- The Washington Times - Thursday, February 18, 2016

GREENVILLE, S.C. | Donald Trump managed to get into a virtual shouting match with Pope Francis on Thursday, as the GOP careened toward one of the most intense, bruising and bizarre showdowns in primary history.

As the campaigns fired accusations back and forth accusing each other of lying, Mr. Trump stepped outside of the fray for a few moments to take aim at the pontiff, after Francis said the billionaire businessman wasn’t a Christian if he wanted to build a border fence.

“If and when the Vatican is attacked by ISIS, which as everyone knows is ISIS’ ultimate trophy, I can promise you that the pope would have only wished and prayed that Donald Trump would have been president because this would not have happened,” he said.

Earlier in the day, after a trip to Mexico in which he visited the U.S. border, Francis took aim at Mr. Trump.
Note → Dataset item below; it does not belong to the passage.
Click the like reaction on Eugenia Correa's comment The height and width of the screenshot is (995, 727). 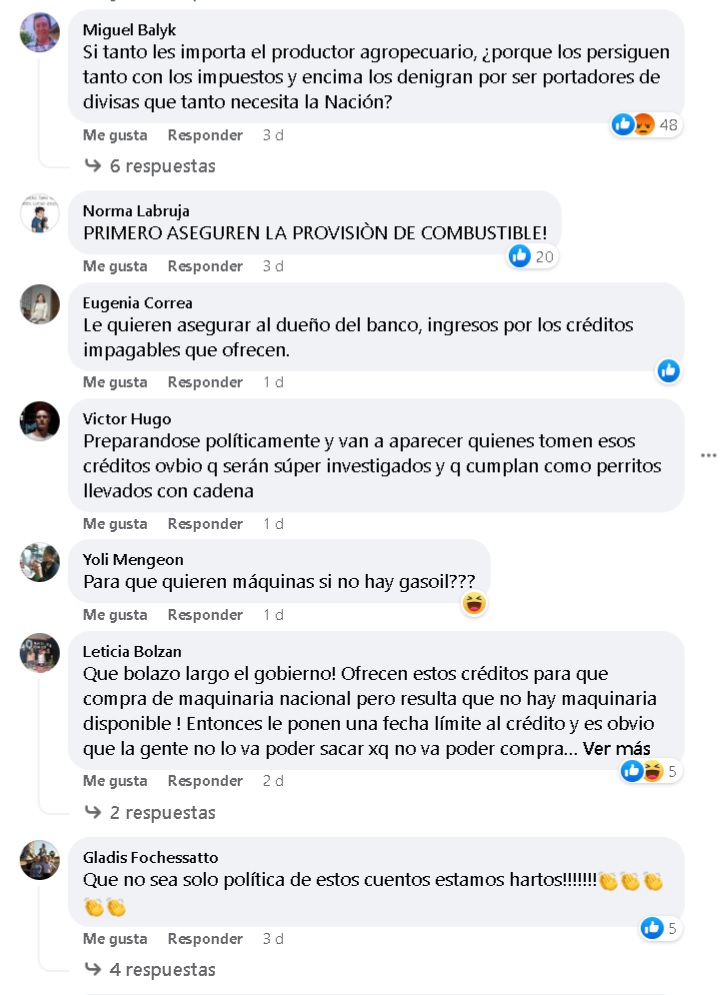click(x=669, y=371)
“A person who thinks only about building walls, wherever they may be, and not of building bridges, is not Christian. This is not the gospel,” the pope said. He said he wasn’t trying to influence the election, but repeated his charge that Mr. Trump is “not Christian” based on his proposals.

Mr. Trump said it was “disgraceful” for the pope to question someone’s faith. And indeed, the pontiff’s challenge would likely apply to most Americans, because building more border-fencing polls well, and several other major politicians, including Hillary Clinton and President Obama, have backed more border fencing in the past.

Other candidates tried to stay out of the fight.

“That’s between Donald and the pope,” said Sen. Ted Cruz. “I’m not going to get in the middle of that.”

But Mr. Cruz did continue to mix it up with his fellow candidates, drawing new charges of dirty tricks with a mailing that went out to voters in South Carolina showing a photoshopped photo of Mr. Obama and Sen. Marco Rubio shaking hands.

The move may have been intended to try to derail the surging Mr. Rubio, who appeared at rallies with Gov. Nikki Haley and Sen. Tim Scott, both of whom have endorsed him.

The visual of the Hispanic Mr. Rubio with Mr. Scott, the only black Republican in the Senate, and Ms. Haley, who is Indian-American, served as a backdrop for the candidate’s call to turn to a new generation of GOP leaders in this race.

“I am as conservative as anyone running in this race, but I am a conservative that can win,” Mr. Rubio said. “That’s a big deal.”

Many voters here have said they’re looking ahead to the general election, when they expect the GOP nominee to have to face off against Mrs. Clinton. That calculation has helped Mr. Rubio, who polls show runs well against her. Mr. Kasich also polls well in match-ups with Mrs. Clinton.

The latest polling in South Carolina shows Mr. Trump with a comfortable lead with the support of somewhere between 30 percent and 35 percent of GOP primary voters. Mr. Rubio and Mr. Cruz are battling for second, which explains why their feud has become the most heated.

Trailing them is Mr. Kasich, who has tried to stay above the fray; retired neurosurgeon Ben Carson, who voters here say they like, but worry they are wasting a vote by backing him; and former Florida Gov. Jeb Bush, whose attempts to use his famous family to recuse his campaign appear not to be working.

Mr. Bush had made a campaign calculation that if he could knock Mr. Trump down, voters might flow to him. But that has prompted questions from voters here.

“Are you scared of Donald Trump? Somethings up,” a young man asked at a town hall Thursday.

“Yes, he’s not a conservative. He’s the leading candidate in the conservative party. He’s hijacked our party,” Mr. Bush said to applause from the crowd in a convention center in Columbia. “I’ve been a conservative all my life.”